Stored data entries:
○ ○ ○

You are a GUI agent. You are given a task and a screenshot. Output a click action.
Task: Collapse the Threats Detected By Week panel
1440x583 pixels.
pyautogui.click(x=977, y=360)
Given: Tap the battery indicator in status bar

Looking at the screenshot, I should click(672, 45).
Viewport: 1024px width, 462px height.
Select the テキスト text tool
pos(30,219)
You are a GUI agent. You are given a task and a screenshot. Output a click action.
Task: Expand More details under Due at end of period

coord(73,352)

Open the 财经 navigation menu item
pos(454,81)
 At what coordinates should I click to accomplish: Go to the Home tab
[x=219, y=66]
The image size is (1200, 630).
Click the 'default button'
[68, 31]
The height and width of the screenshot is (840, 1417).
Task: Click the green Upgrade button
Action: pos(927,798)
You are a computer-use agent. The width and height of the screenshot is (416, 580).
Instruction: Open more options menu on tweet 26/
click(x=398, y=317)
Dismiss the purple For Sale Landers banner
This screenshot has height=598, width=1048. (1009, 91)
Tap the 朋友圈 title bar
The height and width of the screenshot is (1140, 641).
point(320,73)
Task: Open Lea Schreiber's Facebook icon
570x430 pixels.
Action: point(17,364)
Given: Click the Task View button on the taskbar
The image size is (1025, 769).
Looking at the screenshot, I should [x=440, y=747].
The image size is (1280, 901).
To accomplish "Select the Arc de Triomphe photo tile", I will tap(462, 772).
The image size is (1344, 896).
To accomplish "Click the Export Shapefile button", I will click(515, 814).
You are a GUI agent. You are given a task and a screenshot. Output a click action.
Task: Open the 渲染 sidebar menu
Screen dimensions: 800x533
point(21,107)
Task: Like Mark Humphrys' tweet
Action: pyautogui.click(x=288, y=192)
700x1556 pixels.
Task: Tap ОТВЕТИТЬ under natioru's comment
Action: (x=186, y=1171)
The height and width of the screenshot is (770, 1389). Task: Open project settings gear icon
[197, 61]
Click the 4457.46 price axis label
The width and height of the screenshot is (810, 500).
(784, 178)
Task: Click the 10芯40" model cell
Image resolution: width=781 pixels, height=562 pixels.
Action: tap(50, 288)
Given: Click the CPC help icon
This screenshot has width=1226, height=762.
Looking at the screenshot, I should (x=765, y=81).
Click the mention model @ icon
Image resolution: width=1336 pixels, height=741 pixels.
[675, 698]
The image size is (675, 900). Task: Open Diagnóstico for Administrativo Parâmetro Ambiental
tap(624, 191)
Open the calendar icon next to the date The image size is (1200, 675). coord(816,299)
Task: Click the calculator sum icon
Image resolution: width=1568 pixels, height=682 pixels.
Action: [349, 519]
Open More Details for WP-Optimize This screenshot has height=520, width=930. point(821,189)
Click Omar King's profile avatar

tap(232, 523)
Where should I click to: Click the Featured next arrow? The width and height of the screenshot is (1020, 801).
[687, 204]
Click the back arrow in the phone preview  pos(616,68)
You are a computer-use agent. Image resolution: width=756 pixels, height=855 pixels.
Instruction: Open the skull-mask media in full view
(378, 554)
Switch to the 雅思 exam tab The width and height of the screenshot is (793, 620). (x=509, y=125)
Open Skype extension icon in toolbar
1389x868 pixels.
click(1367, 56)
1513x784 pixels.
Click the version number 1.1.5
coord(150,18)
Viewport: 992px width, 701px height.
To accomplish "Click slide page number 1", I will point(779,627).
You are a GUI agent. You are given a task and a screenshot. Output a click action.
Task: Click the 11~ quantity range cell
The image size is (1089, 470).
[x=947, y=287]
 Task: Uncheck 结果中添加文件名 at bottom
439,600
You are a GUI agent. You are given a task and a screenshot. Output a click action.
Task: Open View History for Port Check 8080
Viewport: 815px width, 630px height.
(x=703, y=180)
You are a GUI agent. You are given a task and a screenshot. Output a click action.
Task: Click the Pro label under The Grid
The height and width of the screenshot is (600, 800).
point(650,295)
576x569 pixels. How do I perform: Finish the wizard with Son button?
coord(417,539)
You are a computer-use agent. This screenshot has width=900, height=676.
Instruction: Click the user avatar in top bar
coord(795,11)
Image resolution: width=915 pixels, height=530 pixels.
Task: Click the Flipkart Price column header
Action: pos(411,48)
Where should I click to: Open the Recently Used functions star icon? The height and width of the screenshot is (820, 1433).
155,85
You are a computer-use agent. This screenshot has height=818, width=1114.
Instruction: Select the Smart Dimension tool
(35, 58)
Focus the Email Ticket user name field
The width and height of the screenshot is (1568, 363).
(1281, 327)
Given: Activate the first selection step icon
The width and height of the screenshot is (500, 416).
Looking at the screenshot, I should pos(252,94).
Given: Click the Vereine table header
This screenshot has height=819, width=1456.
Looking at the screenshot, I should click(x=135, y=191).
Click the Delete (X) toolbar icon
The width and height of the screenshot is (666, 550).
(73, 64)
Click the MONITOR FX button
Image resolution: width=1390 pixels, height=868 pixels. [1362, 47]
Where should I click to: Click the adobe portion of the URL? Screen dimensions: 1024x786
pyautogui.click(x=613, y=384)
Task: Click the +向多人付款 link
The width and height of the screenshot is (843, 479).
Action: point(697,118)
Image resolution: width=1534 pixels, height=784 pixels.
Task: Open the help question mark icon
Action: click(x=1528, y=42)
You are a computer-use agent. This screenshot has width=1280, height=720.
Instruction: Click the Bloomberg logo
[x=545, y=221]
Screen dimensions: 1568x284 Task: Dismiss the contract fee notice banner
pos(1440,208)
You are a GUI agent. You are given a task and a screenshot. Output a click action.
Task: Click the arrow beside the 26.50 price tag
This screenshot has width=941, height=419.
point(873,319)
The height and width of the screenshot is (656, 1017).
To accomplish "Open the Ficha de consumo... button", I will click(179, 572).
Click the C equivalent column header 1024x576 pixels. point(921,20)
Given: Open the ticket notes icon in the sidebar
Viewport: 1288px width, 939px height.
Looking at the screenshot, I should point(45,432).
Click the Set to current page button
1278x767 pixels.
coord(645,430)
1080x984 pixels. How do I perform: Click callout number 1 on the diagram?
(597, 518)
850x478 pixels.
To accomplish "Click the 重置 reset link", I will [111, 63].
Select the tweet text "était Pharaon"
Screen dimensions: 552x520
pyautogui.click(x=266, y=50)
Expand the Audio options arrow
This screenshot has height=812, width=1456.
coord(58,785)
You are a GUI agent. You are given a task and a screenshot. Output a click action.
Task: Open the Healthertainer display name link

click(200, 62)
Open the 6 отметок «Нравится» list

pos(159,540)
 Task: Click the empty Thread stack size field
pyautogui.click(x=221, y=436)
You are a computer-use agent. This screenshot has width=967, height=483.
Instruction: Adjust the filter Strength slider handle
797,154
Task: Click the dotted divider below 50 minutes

○ ○ ○

◆ **WHAT YOU SHOULD DO**
Down to the final line, the data above must be copied exactly.

◆ **SOLUTION FOR THIS TASK**
You are a GUI agent. You are given a task and a screenshot. Output a click action.
Task: Collapse the Threats Detected By Week panel
1440x583 pixels.
pyautogui.click(x=977, y=360)
Given: Tap the battery indicator in status bar

Looking at the screenshot, I should click(672, 45).
Viewport: 1024px width, 462px height.
Select the テキスト text tool
pos(30,219)
You are a GUI agent. You are given a task and a screenshot. Output a click action.
Task: Expand More details under Due at end of period

coord(73,352)

Open the 财经 navigation menu item
pos(454,81)
 At what coordinates should I click to accomplish: Go to the Home tab
[x=219, y=66]
The image size is (1200, 630).
Click the 'default button'
[68, 31]
The height and width of the screenshot is (840, 1417).
Task: Click the green Upgrade button
Action: pos(927,798)
You are a computer-use agent. The width and height of the screenshot is (416, 580).
Instruction: Open more options menu on tweet 26/
click(x=398, y=317)
Dismiss the purple For Sale Landers banner
This screenshot has height=598, width=1048. (1009, 91)
Tap the 朋友圈 title bar
The height and width of the screenshot is (1140, 641).
point(320,73)
Task: Open Lea Schreiber's Facebook icon
570x430 pixels.
Action: point(17,364)
Given: Click the Task View button on the taskbar
The image size is (1025, 769).
Looking at the screenshot, I should [x=440, y=747].
The image size is (1280, 901).
To accomplish "Select the Arc de Triomphe photo tile", I will tap(462, 772).
The image size is (1344, 896).
To accomplish "Click the Export Shapefile button", I will click(515, 814).
You are a GUI agent. You are given a task and a screenshot. Output a click action.
Task: Open the 渲染 sidebar menu
Screen dimensions: 800x533
point(21,107)
Task: Like Mark Humphrys' tweet
Action: pyautogui.click(x=288, y=192)
700x1556 pixels.
Task: Tap ОТВЕТИТЬ under natioru's comment
Action: (x=186, y=1171)
The height and width of the screenshot is (770, 1389). Task: Open project settings gear icon
[197, 61]
Click the 4457.46 price axis label
The width and height of the screenshot is (810, 500).
(784, 178)
Task: Click the 10芯40" model cell
Image resolution: width=781 pixels, height=562 pixels.
Action: tap(50, 288)
Given: Click the CPC help icon
This screenshot has width=1226, height=762.
Looking at the screenshot, I should (x=765, y=81).
Click the mention model @ icon
Image resolution: width=1336 pixels, height=741 pixels.
[675, 698]
The image size is (675, 900). Task: Open Diagnóstico for Administrativo Parâmetro Ambiental
tap(624, 191)
Open the calendar icon next to the date The image size is (1200, 675). coord(816,299)
Task: Click the calculator sum icon
Image resolution: width=1568 pixels, height=682 pixels.
Action: [349, 519]
Open More Details for WP-Optimize This screenshot has height=520, width=930. point(821,189)
Click Omar King's profile avatar

tap(232, 523)
Where should I click to: Click the Featured next arrow? The width and height of the screenshot is (1020, 801).
[687, 204]
Click the back arrow in the phone preview  pos(616,68)
You are a computer-use agent. Image resolution: width=756 pixels, height=855 pixels.
Instruction: Open the skull-mask media in full view
(378, 554)
Switch to the 雅思 exam tab The width and height of the screenshot is (793, 620). (x=509, y=125)
Open Skype extension icon in toolbar
1389x868 pixels.
click(1367, 56)
1513x784 pixels.
Click the version number 1.1.5
coord(150,18)
Viewport: 992px width, 701px height.
To accomplish "Click slide page number 1", I will point(779,627).
You are a GUI agent. You are given a task and a screenshot. Output a click action.
Task: Click the 11~ quantity range cell
The image size is (1089, 470).
[x=947, y=287]
 Task: Uncheck 结果中添加文件名 at bottom
439,600
You are a GUI agent. You are given a task and a screenshot. Output a click action.
Task: Open View History for Port Check 8080
Viewport: 815px width, 630px height.
(x=703, y=180)
You are a GUI agent. You are given a task and a screenshot. Output a click action.
Task: Click the Pro label under The Grid
The height and width of the screenshot is (600, 800).
point(650,295)
576x569 pixels. How do I perform: Finish the wizard with Son button?
coord(417,539)
You are a computer-use agent. This screenshot has width=900, height=676.
Instruction: Click the user avatar in top bar
coord(795,11)
Image resolution: width=915 pixels, height=530 pixels.
Task: Click the Flipkart Price column header
Action: pos(411,48)
Where should I click to: Open the Recently Used functions star icon? The height and width of the screenshot is (820, 1433).
155,85
You are a computer-use agent. This screenshot has height=818, width=1114.
Instruction: Select the Smart Dimension tool
(35, 58)
Focus the Email Ticket user name field
The width and height of the screenshot is (1568, 363).
(1281, 327)
Given: Activate the first selection step icon
The width and height of the screenshot is (500, 416).
Looking at the screenshot, I should pos(252,94).
Given: Click the Vereine table header
This screenshot has height=819, width=1456.
Looking at the screenshot, I should click(x=135, y=191).
Click the Delete (X) toolbar icon
The width and height of the screenshot is (666, 550).
(73, 64)
Click the MONITOR FX button
Image resolution: width=1390 pixels, height=868 pixels. [1362, 47]
Where should I click to: Click the adobe portion of the URL? Screen dimensions: 1024x786
pyautogui.click(x=613, y=384)
Task: Click the +向多人付款 link
The width and height of the screenshot is (843, 479).
Action: point(697,118)
Image resolution: width=1534 pixels, height=784 pixels.
Task: Open the help question mark icon
Action: click(x=1528, y=42)
You are a computer-use agent. This screenshot has width=1280, height=720.
Instruction: Click the Bloomberg logo
[x=545, y=221]
Screen dimensions: 1568x284 Task: Dismiss the contract fee notice banner
pos(1440,208)
You are a GUI agent. You are given a task and a screenshot. Output a click action.
Task: Click the arrow beside the 26.50 price tag
This screenshot has width=941, height=419.
point(873,319)
The height and width of the screenshot is (656, 1017).
To accomplish "Open the Ficha de consumo... button", I will click(179, 572).
Click the C equivalent column header 1024x576 pixels. point(921,20)
Given: Open the ticket notes icon in the sidebar
Viewport: 1288px width, 939px height.
Looking at the screenshot, I should point(45,432).
Click the Set to current page button
1278x767 pixels.
coord(645,430)
1080x984 pixels. How do I perform: Click callout number 1 on the diagram?
(597, 518)
850x478 pixels.
To accomplish "Click the 重置 reset link", I will [111, 63].
Select the tweet text "était Pharaon"
Screen dimensions: 552x520
pyautogui.click(x=266, y=50)
Expand the Audio options arrow
This screenshot has height=812, width=1456.
coord(58,785)
You are a GUI agent. You are given a task and a screenshot. Output a click action.
Task: Open the Healthertainer display name link

click(200, 62)
Open the 6 отметок «Нравится» list

pos(159,540)
 Task: Click the empty Thread stack size field
pyautogui.click(x=221, y=436)
You are a computer-use agent. This screenshot has width=967, height=483.
Instruction: Adjust the filter Strength slider handle
797,154
Task: Click the dotted divider below 50 minutes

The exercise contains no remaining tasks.